[Testo del documento]

08-12-2022

Sicilia Doc, alla ricerca del Nero d'Avola più autentico. Per superare i pregiudizi

Tre giorni di confronto e approfondimento a Noto. Servono orgoglio e perseveranza: tra terreni, altitudini e climi, il fattore più importante resta quello umano

Alla ricerca della vera essenza del Nero d'Avo

Alla ricerca della vera essenza del Nero d'Avola, superando stereotipi e pregiudizi: è questa una delle missioni del Consorzio Tutela Vini Doc Sicilia

Orgoglio e perseveranza. Se vogliamo capire che cosa significhi il Nero d’Avola per la Sicilia, e soprattutto che cosa voglia diventare nel futuro più immediato, dobbiamo andare oltre ogni pregiudizio nei confronti dei vini realizzati da questo vitigno autoctono e concentrarci su queste due parole.

L’orgoglio è quello, da parte dei produttori siciliani, di avere un vitigno autoctono unico che può dare grandi vini capaci di unire intensità a eleganza, struttura a bevibilità.

[/Testo del documento]
[Dati forniti]

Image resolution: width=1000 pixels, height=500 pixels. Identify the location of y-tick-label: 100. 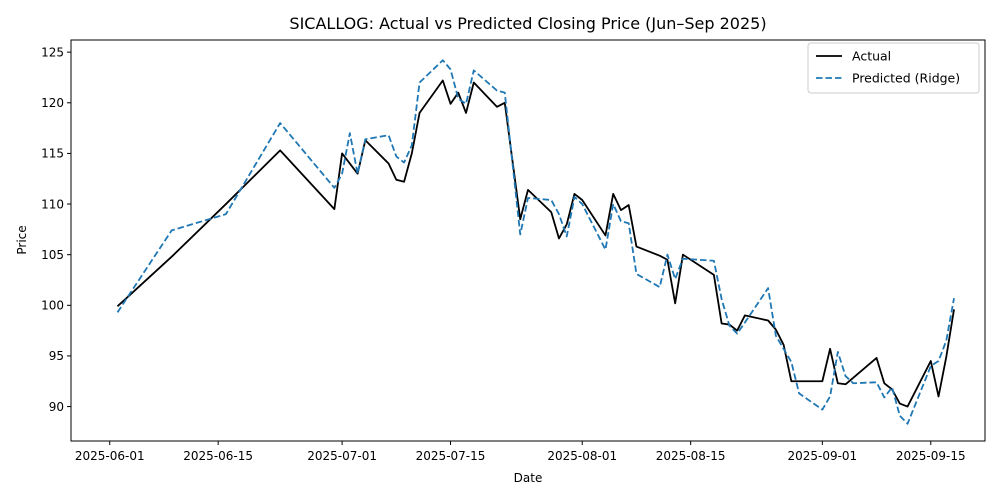
(52, 306).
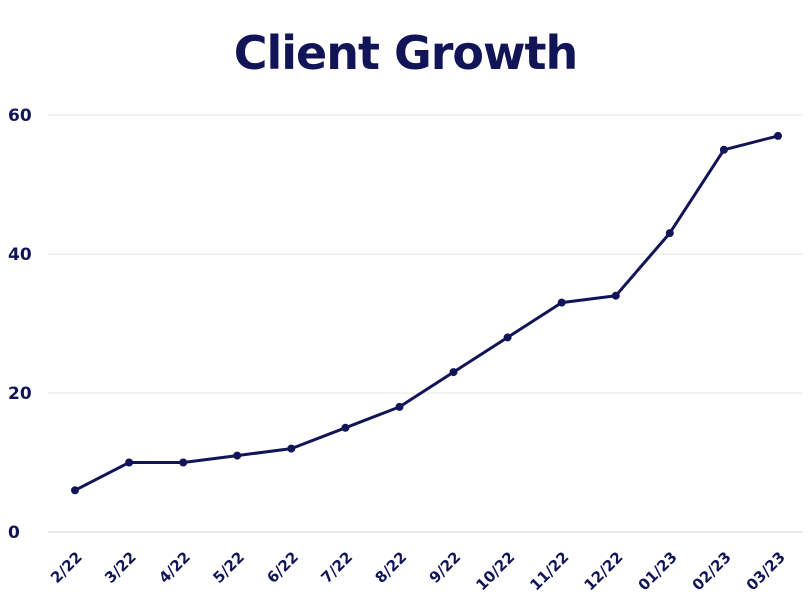 The height and width of the screenshot is (608, 811). I want to click on x-tick-label-8-22: 8/22, so click(392, 568).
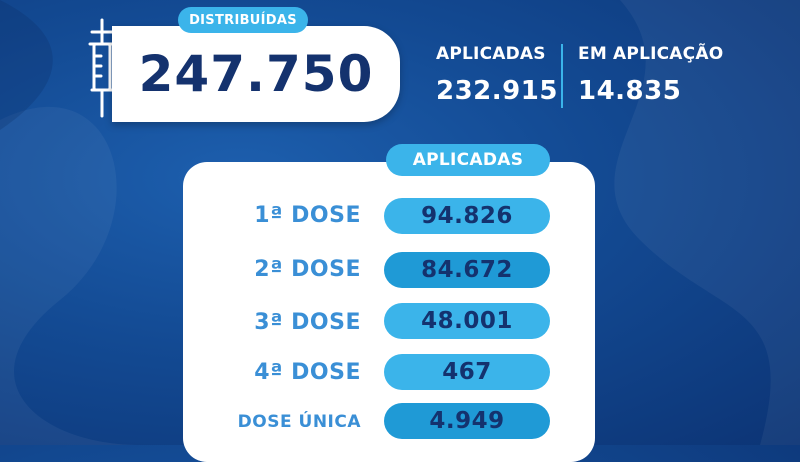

[/Dati forniti]

**Domande:**
(a) Riscrivi il passo del testo sul Nero d'Avola che inizia da "Alla ricerca della vera essenza del Nero d'Avola, superando" e termina con "struttura a bevibilità.", cambiando "vitigno autoctono" in "vitigno indigeno".
(b) Secondo il testo sul Nero d'Avola, quali qualità possono unire i grandi vini dati da questo vitigno? Elencale.
(c) Rispondi a queste domande sul testo sul Nero d'Avola:
(i) In quale località si sono svolti i tre giorni di confronto e approfondimento?
(ii) Quale consorzio ha tra le sue missioni la ricerca della vera essenza del Nero d'Avola?
(iii) Su quali due parole bisogna concentrarsi per capire che cosa significhi il Nero d'Avola per la Sicilia?
Le righe riportate non sono necessarie per svolgere i compiti.

**Risposte:**
(a)
Alla ricerca della vera essenza del Nero d'Avola, superando stereotipi e pregiudizi: è questa una delle missioni del Consorzio Tutela Vini Doc Sicilia

Orgoglio e perseveranza. Se vogliamo capire che cosa significhi il Nero d’Avola per la Sicilia, e soprattutto che cosa voglia diventare nel futuro più immediato, dobbiamo andare oltre ogni pregiudizio nei confronti dei vini realizzati da questo vitigno indigeno e concentrarci su queste due parole.

L’orgoglio è quello, da parte dei produttori siciliani, di avere un vitigno indigeno unico che può dare grandi vini capaci di unire intensità a eleganza, struttura a bevibilità.

(b) intensità, eleganza, struttura, bevibilità

(c)
(i) A Noto.
(ii) Il Consorzio Tutela Vini Doc Sicilia.
(iii) Orgoglio e perseveranza.